• [Exercise aim]: Copy word for word the part of the Cluster API episode page below that runs from "Discover how to" to "implementing GitOps workflows.".

• [Provided passage]:
········
Managing 100s of Kubernetes Clusters using Cluster API

Managing 100s of Kubernetes Clusters using Cluster API

Host:

  • Bart Farrell

Guest:

  • Zain Malik

Discover how to manage Kubernetes at scale with declarative infrastructure and automation principles.

Zain Malik shares his experience managing multi-tenant Kubernetes clusters with up to 30,000 pods across clusters capped at 950 nodes. He explains how his team transitioned from Terraform to Cluster API for declarative cluster lifecycle management, contributing upstream to improve AKS support while implementing GitOps workflows.
········
• [Information provided]:
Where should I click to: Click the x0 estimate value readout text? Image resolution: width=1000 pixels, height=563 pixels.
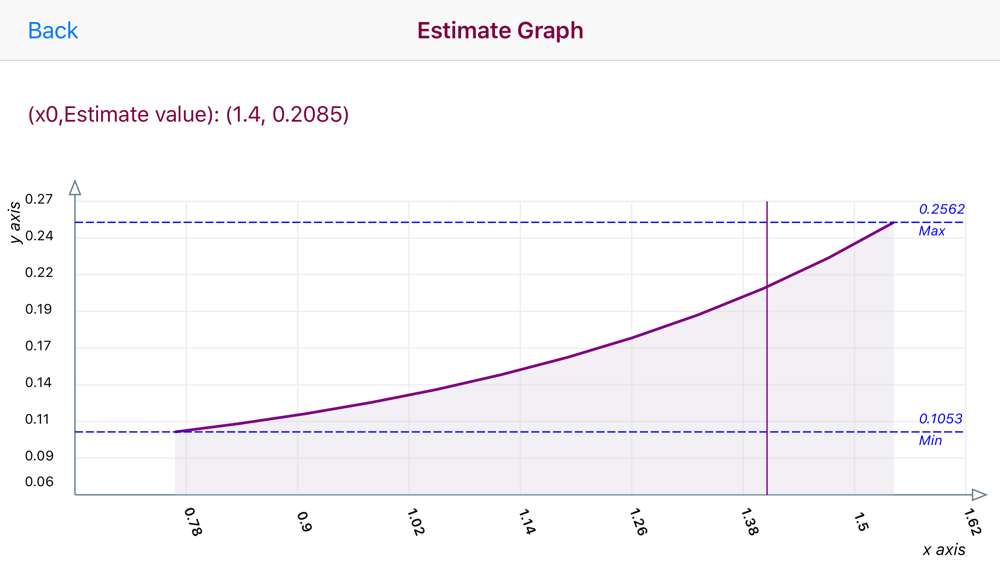point(189,115)
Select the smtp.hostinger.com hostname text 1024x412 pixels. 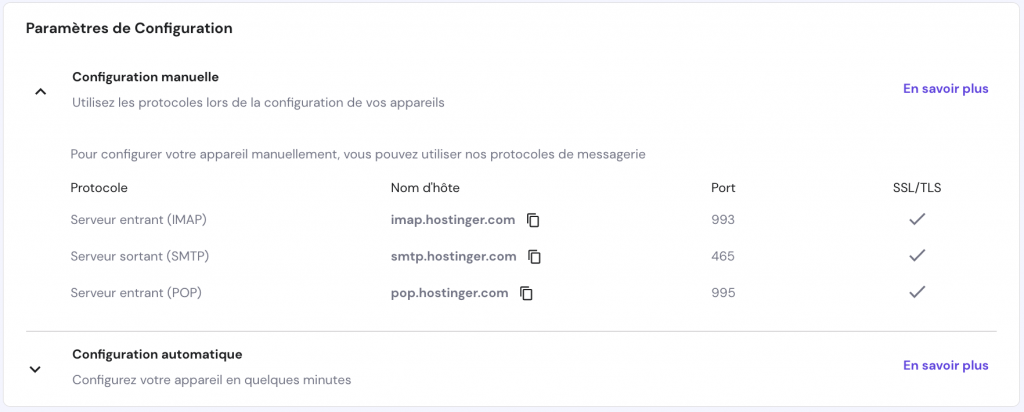coord(453,256)
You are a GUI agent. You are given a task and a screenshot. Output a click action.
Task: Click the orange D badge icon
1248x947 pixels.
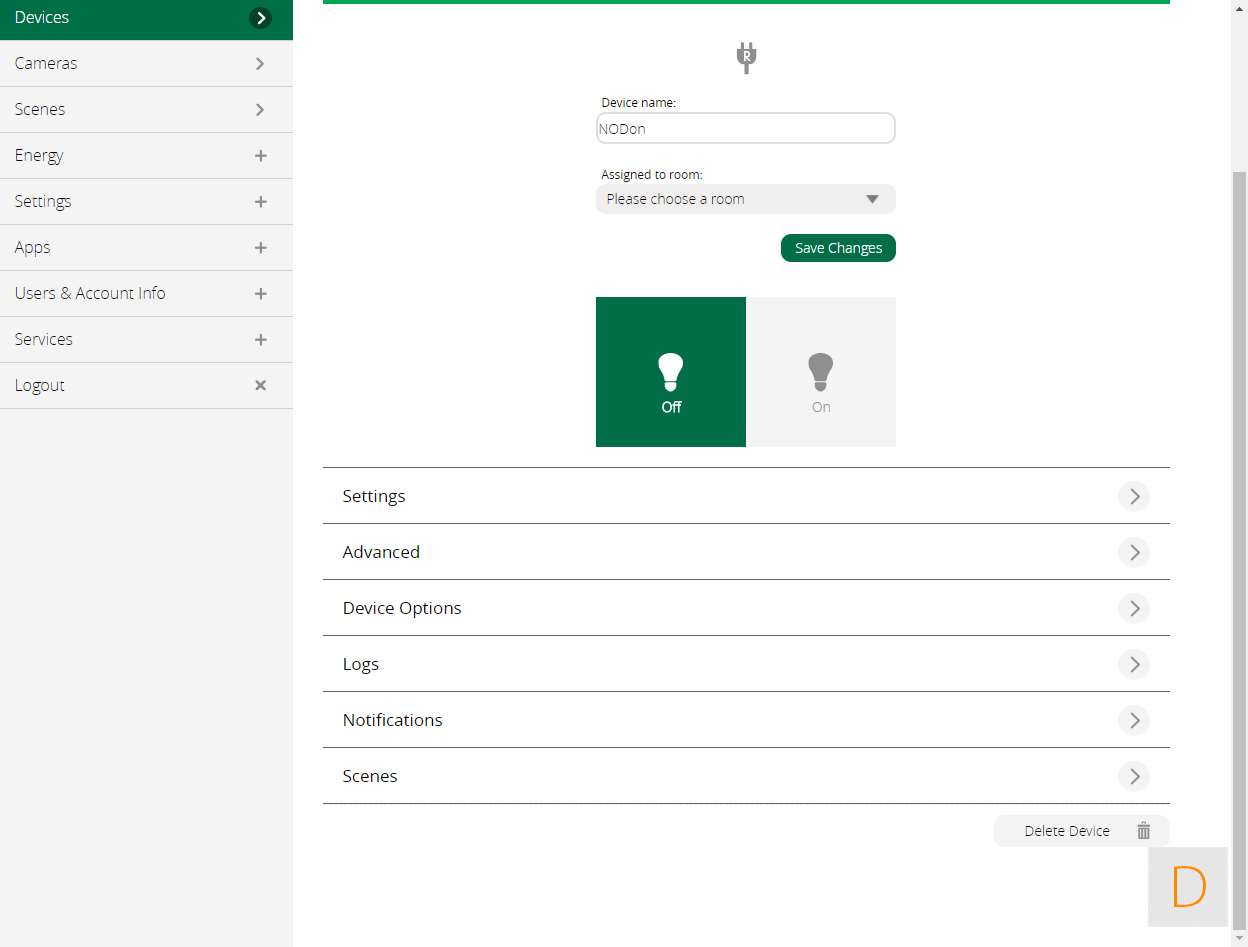coord(1187,886)

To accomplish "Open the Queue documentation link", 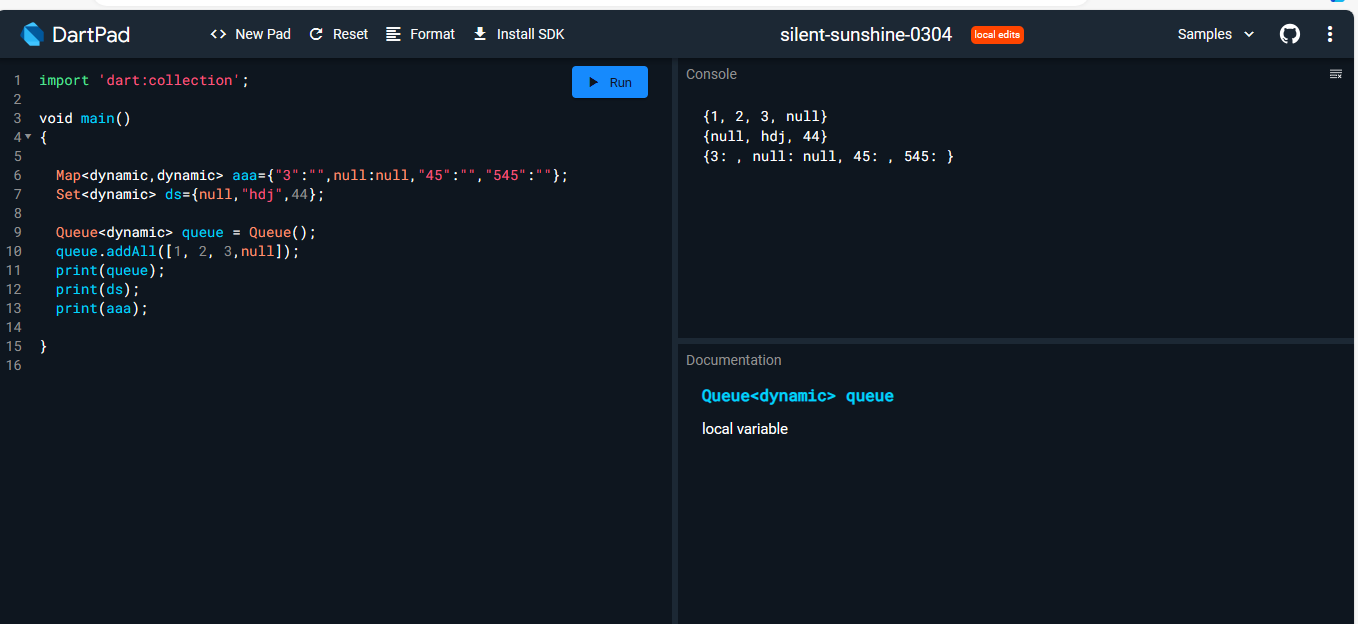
········
• [Output of the task]:
Discover how to manage Kubernetes at scale with declarative infrastructure and automation principles.

Zain Malik shares his experience managing multi-tenant Kubernetes clusters with up to 30,000 pods across clusters capped at 950 nodes. He explains how his team transitioned from Terraform to Cluster API for declarative cluster lifecycle management, contributing upstream to improve AKS support while implementing GitOps workflows.